==== SOURCE EXTRACT

For those that have been following Wholesteading.com for a while, you probably remember my first real woodworking project…the Ana White 4×4 Farmhouse Truss Beam Table. That project was a huge success and has given me the confidence to take on many other woodworking projects. My most recent project was a special request from Bethany for a homemade powder room vanity with vessel sink for use in the new house we are building.
Bethany provided me a link to another Ana White plan to use as a starting point: Simple Open Farmhouse Style Vanity. This plan was useful as a starting point but needed a lot of adjustments so that it would meet Bethany’s requirements and properly fit the dimensions of our powder room. Unfortunately, Ana White does not provide the Google SketchUp files for her plans so I had to recreate the plan from scratch in order to make my modifications. I thought that was going to be a very time consuming task but it ended up being a lot of fun and didn’t take too long. Here is screenshot of the plan when I finished making it in SketchUp:
When I went to purchase the wood I discovered that Lowe’s does not sell 1×5 boards so I modified the plan to use 1×6’s instead. Here is the SketchUp plan if you want to download it to view the details or to modify the plan to suit your own needs:
I viewed many example plans and read a lot about vessel sinks, plumbing, etc. to come up with this plan. One of the things I found frustrating was that no one showed some of the important details, like how exactly the drain is installed and how the wood is fastened together.

========

▸ **WHAT THE EXERCISE ASKS**:
Change "Farmhouse Truss Beam Table" to "Farmhouse Dining Table" in the vanity project text, and write out everything from "For those that" down to "we are building." with that edit.

==== DATA EXCERPT

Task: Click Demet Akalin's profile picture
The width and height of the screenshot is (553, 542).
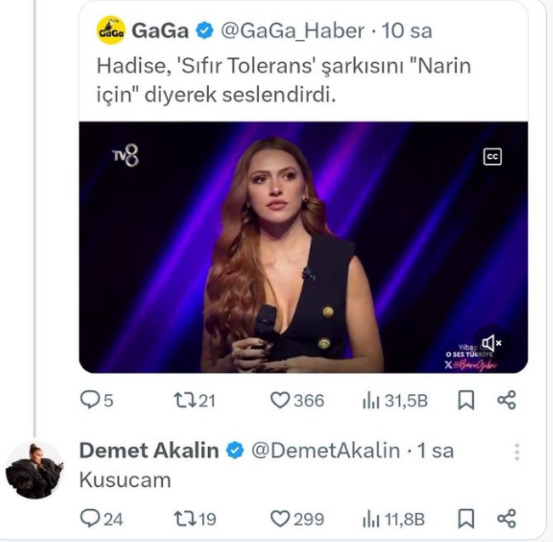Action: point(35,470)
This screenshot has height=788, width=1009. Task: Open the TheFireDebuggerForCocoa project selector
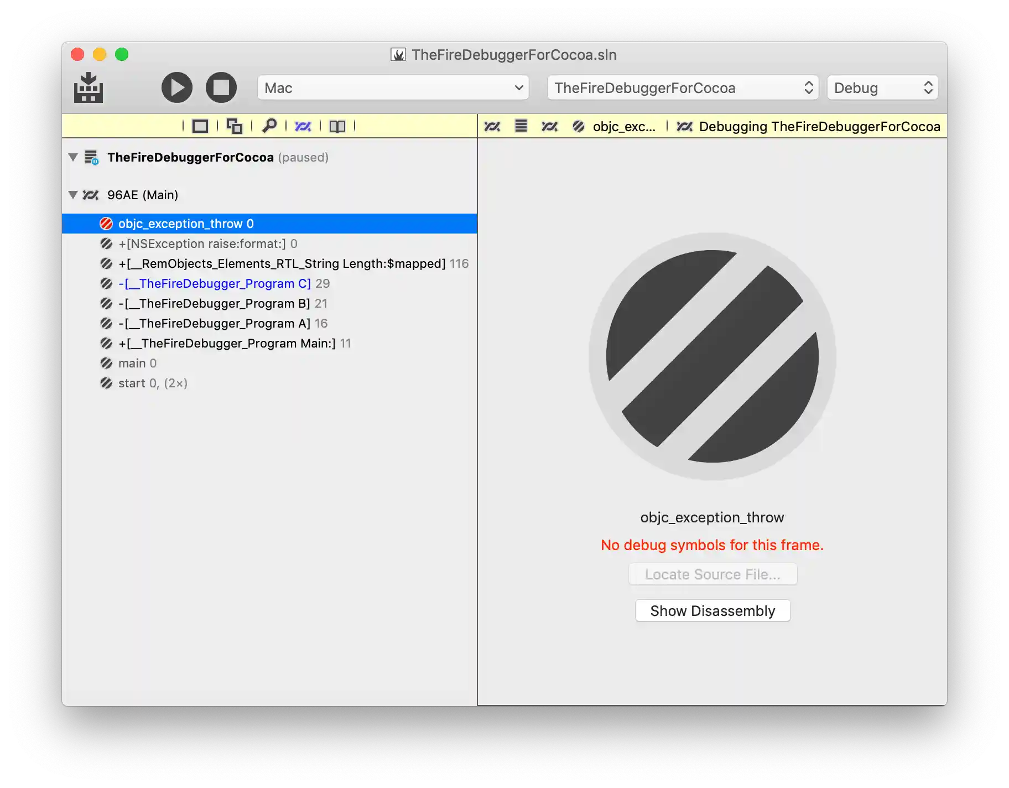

========

▸ **SOLUTION TO THE PROBLEM**:
For those that have been following Wholesteading.com for a while, you probably remember my first real woodworking project…the Ana White 4×4 Farmhouse Dining Table. That project was a huge success and has given me the confidence to take on many other woodworking projects. My most recent project was a special request from Bethany for a homemade powder room vanity with vessel sink for use in the new house we are building.